Ghouls is a platform game written by David Hoskins and published in the UK by Micro Power. It was released on the Acorn Electron, BBC Micro, Commodore 64 and Amstrad CPC in 1984.

==Gameplay==

In-game screenshot (Acorn Electron)

Ghouls is a platform game, set in a creepy mansion on top of a hill. The player character has the appearance of a Pac-Man sprite on legs and in a similarity to that game can also eat yellow dots for extra points. The main goal of the game however, is to obtain the treasure which is guarded by the deadly inhabitants of the mansion. The player must make their way through rooms such as Spectre's Lair, Horrid Hall, The Spider's Parlour and Death Tower.

Various in-game objects must be negotiated such as poison-smeared spikes, moving platforms, contracting floorboards, powerful springs and bouncing spiders.

==Reception==
The game was well received by the gaming press.
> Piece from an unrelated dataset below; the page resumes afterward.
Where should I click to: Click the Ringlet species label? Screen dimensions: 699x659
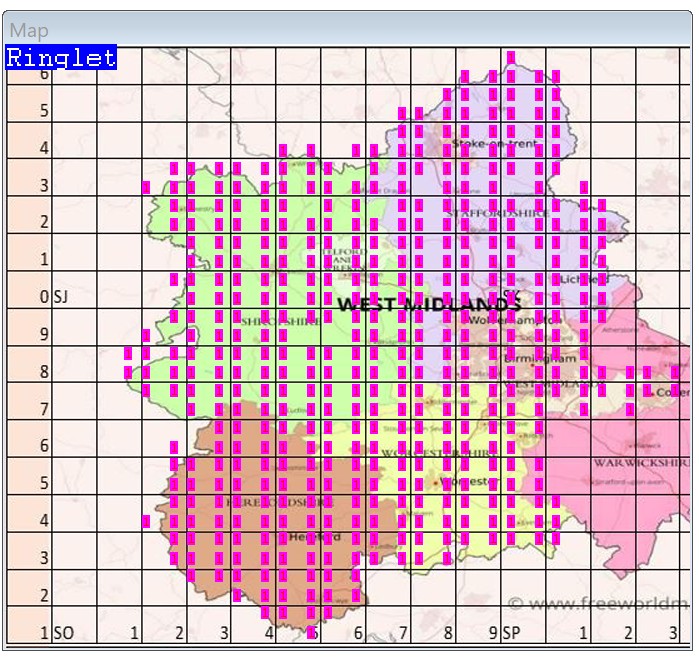61,58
The Micro User called the game "simple but effective". They were particularly impressed with the presentation of the game stating "The game is visually successful in creating a spooky setting, and choosing to play with sound effects only enhances the atmosphere". Electron User also praised the graphics and "eerie sounds," labeling the game "extremely addictive" and concluding "We've come to expect high standard games from Micro Power and Ghouls is one of their best!".